Böyle bir tehlikeye dikkat çektiğiniz için size teşekkür ediyorum.
bilgilendirici yazınız için teşekkürler.
http://www.ahmetduzen.net/
Kardeşim, blogunda başarılar dilerim.
Gençlerin toplum tarafından nasıl algılandıklarının hiç önemi yok.
Kendi koydukları kurallara göre yaşıyorlar, uyuşturucu kullanımı
had safhada. “Seni ne mutlu ediyorsa onu yap, başkalarının düşüncesi
önemli değil.” Yeniçağın kuralı bu galiba. Mutluluğun ne
olduğunu bile bilmiyorlar. Aldıkları küçük, büyük hazları mutluluk
zannediyorlar. Atalarından ve ailelerinden gelen değerlerin
hiçbir önemi yok onlar için, hatta bu değerler lüzumsuz ve çağ
dışı. Salgın hastalık gibi yayılan bu kendine tapma, hayalperestlik,
hayal kırıklığı, endişe ve sonucunda da depresyona sebep oluyor.

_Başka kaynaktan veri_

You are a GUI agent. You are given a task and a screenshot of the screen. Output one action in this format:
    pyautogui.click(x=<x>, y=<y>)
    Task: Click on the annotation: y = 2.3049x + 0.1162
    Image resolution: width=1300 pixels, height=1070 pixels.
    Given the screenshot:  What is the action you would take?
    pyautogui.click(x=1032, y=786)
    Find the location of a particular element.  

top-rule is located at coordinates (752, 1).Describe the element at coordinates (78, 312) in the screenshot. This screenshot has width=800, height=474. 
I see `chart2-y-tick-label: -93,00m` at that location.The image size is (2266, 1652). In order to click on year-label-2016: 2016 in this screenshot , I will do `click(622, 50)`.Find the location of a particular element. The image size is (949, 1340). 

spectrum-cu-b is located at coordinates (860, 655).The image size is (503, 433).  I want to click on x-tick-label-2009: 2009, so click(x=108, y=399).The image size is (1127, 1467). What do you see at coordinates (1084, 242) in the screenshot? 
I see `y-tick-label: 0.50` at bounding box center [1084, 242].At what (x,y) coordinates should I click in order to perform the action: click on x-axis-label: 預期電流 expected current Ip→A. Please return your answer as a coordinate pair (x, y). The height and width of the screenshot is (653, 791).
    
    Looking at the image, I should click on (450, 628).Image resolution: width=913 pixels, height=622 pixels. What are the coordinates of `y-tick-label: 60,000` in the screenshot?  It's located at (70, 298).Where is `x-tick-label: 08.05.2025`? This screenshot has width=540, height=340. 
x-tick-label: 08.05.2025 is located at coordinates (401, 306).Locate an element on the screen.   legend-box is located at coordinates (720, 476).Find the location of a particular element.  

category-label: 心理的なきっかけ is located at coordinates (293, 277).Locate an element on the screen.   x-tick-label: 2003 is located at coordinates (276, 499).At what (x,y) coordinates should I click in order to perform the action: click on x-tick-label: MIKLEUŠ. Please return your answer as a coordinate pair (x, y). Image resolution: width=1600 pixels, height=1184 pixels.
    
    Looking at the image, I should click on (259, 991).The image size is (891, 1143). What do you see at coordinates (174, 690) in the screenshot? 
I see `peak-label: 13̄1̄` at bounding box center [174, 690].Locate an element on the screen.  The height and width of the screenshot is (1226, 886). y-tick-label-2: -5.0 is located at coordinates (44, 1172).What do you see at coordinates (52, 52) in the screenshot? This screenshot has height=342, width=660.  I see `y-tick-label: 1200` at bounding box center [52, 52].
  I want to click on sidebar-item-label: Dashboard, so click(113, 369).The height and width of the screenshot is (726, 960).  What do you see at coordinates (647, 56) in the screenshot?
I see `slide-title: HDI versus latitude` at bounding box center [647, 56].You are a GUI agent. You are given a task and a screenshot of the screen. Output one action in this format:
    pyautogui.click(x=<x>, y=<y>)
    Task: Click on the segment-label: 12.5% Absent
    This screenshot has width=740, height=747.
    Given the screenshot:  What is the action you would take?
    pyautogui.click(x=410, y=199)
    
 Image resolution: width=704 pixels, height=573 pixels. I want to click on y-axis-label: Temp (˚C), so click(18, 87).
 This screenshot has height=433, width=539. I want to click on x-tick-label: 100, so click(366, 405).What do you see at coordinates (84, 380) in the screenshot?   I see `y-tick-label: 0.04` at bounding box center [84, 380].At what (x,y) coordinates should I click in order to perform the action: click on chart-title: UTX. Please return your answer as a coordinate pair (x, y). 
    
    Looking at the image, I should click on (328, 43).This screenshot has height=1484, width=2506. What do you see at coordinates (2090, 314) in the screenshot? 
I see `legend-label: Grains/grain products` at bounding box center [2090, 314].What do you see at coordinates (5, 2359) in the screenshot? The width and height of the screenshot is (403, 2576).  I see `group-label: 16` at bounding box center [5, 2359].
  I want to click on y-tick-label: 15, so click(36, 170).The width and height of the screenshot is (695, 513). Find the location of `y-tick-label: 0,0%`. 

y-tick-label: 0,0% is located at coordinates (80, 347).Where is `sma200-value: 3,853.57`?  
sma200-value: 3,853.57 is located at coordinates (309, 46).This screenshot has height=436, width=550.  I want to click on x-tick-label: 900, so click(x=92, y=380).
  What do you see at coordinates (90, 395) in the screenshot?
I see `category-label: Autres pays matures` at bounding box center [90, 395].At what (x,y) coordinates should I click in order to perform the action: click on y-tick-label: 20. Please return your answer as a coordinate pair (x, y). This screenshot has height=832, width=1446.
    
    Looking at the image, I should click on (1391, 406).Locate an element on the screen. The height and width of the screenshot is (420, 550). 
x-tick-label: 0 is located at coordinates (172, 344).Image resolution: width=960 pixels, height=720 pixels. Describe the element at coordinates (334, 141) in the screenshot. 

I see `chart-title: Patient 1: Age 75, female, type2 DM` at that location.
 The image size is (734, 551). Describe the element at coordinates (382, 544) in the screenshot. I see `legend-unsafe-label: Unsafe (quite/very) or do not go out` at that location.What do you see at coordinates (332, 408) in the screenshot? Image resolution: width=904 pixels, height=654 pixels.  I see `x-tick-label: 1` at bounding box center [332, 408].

Gittikçe yalnızlaşan, bencil, kendine tapan, bunların sonucunda
da endişeli ve öfkeli, agresif, depresif bir toplum olma yolunda
ilerliyoruz. Şimdi sorgulanması gereken şu : “Bizim çocuklarımız
nasıl bu hale geldiler, birden bire mi?” Hayır, maalesef ki
bu yeni nesil bizim yansımalarımız. Eski kabile dönemlerinde insanlar
taştan, tahtadan çeşitli heykeller yapıp onlara taparken bizler
de çocuk yapıp onlara taptık ve tanrılar yarattık. Biz çocuk
yetiştirmedik, yerimize tanrı yetiştirdik. Şu anda dünya üzerindeki
görüntü bu, suçlu bizleriz. Bu gidişatla bundan sonraki nesillerin
halini düşünmek bile istemiyorum. İnsanlık kul olma bilincinden
uzaklaştıkça başına bunlar geldi.
Güzel tespitler aynı zamanda da çok acı.